Crecen presiones en Egipto para el aplazamiento de comicios parlamentarios
TeleSUR

En Egipto crecen las presiones para el aplazamiento de las elecciones parlamentarias y, en su lugar, convocar antes una Asamblea Constituyente, a pesar de que el Gobierno de ese país árabe nombró a Mohamed Orabi como nuevo canciller interino.

El nombramiento de Orabi como nuevo jefe de la diplomacia egipcia es visto por algunos sectores como un mero trámite del gabinete para quitar un poco de presión al álgido tema electoral.

El primer ministro de Egipto, Essam Sharaf, se unió a las exhortaciones para postergar las elecciones parlamentarias de septiembre a fin de que los partidos políticos nuevos tengan más tiempo para organizarse.

En una entrevista publicada el pasado domingo en el noticiero digital Masrawy.com, Sharaf afirmó que la postergación permitirá que el panorama político de la nación se consolide.

Sharaf aclaró que aplazar las elecciones es una preferencia personal y que su gobierno interino haría todo lo posible para asegurar que los comicios sean libres y transparentes si se dan en septiembre.

Durante los últimos días se ha desarrollado un debate de propuestas y contrapropuestas sobre cómo conretar la transición democrática en Egipto, tras el derrocamiento en febrero pasado de Hosni Mubarak, quien se mantuvo en el poder por espacio de casi 30 años.

Respecto a ese tema de la transición afloran divergencias entre civiles, militares y círculos islamistas en el país del norte de África.

Los líderes de la Hermandad Musulmana (HM), que recién fue legalizada como grupo político con el Partido Libertad y Justicia, insisten en aprovechar su solidez entre la ciudadanía para defender la votación en la fecha prevista, confiados en que saldrían con ventaja.

Incluso, el jefe de la HM, Sobhi Saleh, alegó el pasado domingo que el pueblo desea transferir el poder a una administración civil, en interés del país y remitió a quienes defienden posponer la fecha al referendo constitucional aprobado con el 70 por ciento de votos en marzo último.

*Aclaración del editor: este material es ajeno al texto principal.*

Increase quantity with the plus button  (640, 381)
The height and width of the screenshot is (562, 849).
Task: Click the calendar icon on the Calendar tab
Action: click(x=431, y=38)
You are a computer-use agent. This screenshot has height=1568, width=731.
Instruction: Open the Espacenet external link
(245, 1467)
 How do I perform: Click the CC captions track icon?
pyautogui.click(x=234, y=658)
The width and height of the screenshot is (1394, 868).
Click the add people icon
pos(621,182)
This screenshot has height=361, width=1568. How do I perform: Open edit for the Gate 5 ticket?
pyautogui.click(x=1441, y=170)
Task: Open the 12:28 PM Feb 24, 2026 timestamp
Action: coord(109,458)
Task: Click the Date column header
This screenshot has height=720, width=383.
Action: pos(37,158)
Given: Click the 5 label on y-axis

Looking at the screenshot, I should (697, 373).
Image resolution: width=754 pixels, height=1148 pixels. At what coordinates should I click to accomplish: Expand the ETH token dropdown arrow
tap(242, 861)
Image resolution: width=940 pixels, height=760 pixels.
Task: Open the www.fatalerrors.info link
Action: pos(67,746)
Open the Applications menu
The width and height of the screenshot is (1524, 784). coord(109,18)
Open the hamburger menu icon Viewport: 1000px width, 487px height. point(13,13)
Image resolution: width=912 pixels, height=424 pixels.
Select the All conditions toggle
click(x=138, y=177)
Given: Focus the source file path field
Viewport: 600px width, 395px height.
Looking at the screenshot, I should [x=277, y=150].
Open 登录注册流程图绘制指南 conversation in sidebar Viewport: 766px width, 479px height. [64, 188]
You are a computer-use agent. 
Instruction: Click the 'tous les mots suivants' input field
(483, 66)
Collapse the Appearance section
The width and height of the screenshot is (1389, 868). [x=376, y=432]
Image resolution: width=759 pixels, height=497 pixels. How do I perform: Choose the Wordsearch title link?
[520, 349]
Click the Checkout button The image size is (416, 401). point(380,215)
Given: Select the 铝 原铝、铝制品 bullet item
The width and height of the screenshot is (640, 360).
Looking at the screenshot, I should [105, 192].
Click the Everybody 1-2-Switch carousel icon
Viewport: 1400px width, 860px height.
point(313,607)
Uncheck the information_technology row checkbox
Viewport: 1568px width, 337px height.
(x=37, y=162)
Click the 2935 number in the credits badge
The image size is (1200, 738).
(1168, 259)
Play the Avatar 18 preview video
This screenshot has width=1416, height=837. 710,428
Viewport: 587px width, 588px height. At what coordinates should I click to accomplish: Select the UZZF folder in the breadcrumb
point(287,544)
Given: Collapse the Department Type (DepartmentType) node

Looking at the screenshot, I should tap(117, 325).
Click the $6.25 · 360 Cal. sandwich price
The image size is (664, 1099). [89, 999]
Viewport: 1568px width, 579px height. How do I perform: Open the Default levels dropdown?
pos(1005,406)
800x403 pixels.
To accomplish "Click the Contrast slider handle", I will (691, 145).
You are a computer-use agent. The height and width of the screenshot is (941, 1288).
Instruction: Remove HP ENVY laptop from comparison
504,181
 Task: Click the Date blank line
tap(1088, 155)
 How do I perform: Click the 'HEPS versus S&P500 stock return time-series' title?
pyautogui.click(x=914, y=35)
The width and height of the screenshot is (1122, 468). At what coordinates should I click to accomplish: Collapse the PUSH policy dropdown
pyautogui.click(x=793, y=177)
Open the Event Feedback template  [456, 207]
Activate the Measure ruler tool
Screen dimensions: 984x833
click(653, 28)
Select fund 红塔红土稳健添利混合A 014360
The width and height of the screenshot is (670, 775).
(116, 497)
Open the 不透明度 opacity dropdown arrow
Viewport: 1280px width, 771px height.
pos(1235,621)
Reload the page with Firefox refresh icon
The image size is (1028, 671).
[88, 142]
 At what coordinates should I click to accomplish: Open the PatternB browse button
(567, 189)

Por su lado, el primer ministro interino, Essam Sharaf, se decantó por diferir las elecciones y llamar a una Constituyente para redactar una nueva Carta Magna que dé el marco legal y político propicio para una efectiva transición democrática.

Las declaraciones a título personal de Sharaf, coincidente con el anuncio del nombramiento del nuevo canciller, incomodaron a los islamistas y a aspirantes a la presidencia del país como Mohamed Selim Al Awa, quien pidió destituir al mandatario por tales llamados” .

“Es mera inutilidad” , expresó Al-Awa al suscribir el criterio de la HM de que la mayoría de la población votó por enmendar la última Constitución y preguntarse porqué de repente hablar de una nueva.

La discusión le llevó incluso a recordar que la Junta Militar que gobierna Egipto supuestamente carece de derecho para convocar a otro referendo sobre el tema en tanto estaría violando la voluntad de la mayoría, no obstante esa instancia avala el voto de septiembre.

Si bien todavía no ha asumido una postura definitiva respecto al actual debate, el Consejo Superior de las Fuerzas Armadas (CSFA) defiende que una nueva Carta Magna no debe elaborarse antes de las parlamentarias y, probablemente, las presidenciales de finales de año.

El argumento público es que las enmiendas adoptadas por más del 70 por ciento de los egipcios en el aludido referendo de marzo reflejaron la voluntad del pueblo, aunque a lo interno existe dentro y fuera del país temor a un peligroso protagonismo del fundamentalismo islámico.

Con un extenso potencial de electores ganado durante más de 80 años de brindar útiles servicios sociales (salud, educación,alimentación y viviendas) y espirituales (el Islam), la HM ganaría fácilmente muchos escaños y podría marcar la pauta en el Gobierno y en leyes futuras.